*STATED PROBLEM*:
Reproduce the entries verbatim, starting at the first entry and ending at the line that contains "click(x=377, y=64)", with that line included.
### DATASET ENTRIES ###
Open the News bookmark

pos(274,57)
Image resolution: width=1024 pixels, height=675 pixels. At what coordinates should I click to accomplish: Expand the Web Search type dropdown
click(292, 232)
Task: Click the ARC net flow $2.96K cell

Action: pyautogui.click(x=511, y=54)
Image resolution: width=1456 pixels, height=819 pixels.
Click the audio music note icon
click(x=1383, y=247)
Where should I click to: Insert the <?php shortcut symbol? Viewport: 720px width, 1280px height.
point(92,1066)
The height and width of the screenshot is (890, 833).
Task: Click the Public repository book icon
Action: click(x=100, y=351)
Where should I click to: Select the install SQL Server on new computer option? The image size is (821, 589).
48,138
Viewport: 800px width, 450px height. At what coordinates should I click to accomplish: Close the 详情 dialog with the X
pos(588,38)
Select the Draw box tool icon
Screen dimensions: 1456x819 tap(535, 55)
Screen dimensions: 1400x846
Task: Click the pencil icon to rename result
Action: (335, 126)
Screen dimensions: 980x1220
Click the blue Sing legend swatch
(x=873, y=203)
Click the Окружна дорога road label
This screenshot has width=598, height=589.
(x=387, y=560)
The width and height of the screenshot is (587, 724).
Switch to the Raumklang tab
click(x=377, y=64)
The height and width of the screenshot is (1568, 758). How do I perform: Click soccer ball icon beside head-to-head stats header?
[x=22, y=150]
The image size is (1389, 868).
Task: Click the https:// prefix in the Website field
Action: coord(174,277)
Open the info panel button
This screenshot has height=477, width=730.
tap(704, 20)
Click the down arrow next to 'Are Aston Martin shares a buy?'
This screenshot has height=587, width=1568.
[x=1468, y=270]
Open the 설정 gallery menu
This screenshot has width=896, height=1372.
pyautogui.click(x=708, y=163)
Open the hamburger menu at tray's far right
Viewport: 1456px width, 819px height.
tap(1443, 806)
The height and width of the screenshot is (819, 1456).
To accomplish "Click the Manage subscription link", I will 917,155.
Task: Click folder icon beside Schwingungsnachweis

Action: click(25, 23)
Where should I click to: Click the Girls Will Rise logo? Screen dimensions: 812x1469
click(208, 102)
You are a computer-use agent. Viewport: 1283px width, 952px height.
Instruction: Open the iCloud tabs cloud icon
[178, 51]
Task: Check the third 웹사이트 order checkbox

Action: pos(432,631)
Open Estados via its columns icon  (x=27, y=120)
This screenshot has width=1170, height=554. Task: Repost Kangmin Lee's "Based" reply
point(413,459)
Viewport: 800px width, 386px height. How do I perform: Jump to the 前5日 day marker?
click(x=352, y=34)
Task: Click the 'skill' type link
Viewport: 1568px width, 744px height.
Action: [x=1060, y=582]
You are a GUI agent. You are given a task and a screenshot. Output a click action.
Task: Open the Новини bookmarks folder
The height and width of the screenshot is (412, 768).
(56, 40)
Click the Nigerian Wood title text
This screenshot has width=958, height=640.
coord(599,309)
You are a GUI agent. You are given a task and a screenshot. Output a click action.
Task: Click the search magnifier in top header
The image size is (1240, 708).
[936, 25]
###
*THE REPLY*:
Open the News bookmark

pos(274,57)
Image resolution: width=1024 pixels, height=675 pixels. At what coordinates should I click to accomplish: Expand the Web Search type dropdown
click(292, 232)
Task: Click the ARC net flow $2.96K cell

Action: pyautogui.click(x=511, y=54)
Image resolution: width=1456 pixels, height=819 pixels.
Click the audio music note icon
click(x=1383, y=247)
Where should I click to: Insert the <?php shortcut symbol? Viewport: 720px width, 1280px height.
point(92,1066)
The height and width of the screenshot is (890, 833).
Task: Click the Public repository book icon
Action: click(x=100, y=351)
Where should I click to: Select the install SQL Server on new computer option? The image size is (821, 589).
48,138
Viewport: 800px width, 450px height. At what coordinates should I click to accomplish: Close the 详情 dialog with the X
pos(588,38)
Select the Draw box tool icon
Screen dimensions: 1456x819 tap(535, 55)
Screen dimensions: 1400x846
Task: Click the pencil icon to rename result
Action: (335, 126)
Screen dimensions: 980x1220
Click the blue Sing legend swatch
(x=873, y=203)
Click the Окружна дорога road label
This screenshot has width=598, height=589.
(x=387, y=560)
The width and height of the screenshot is (587, 724).
Switch to the Raumklang tab
click(x=377, y=64)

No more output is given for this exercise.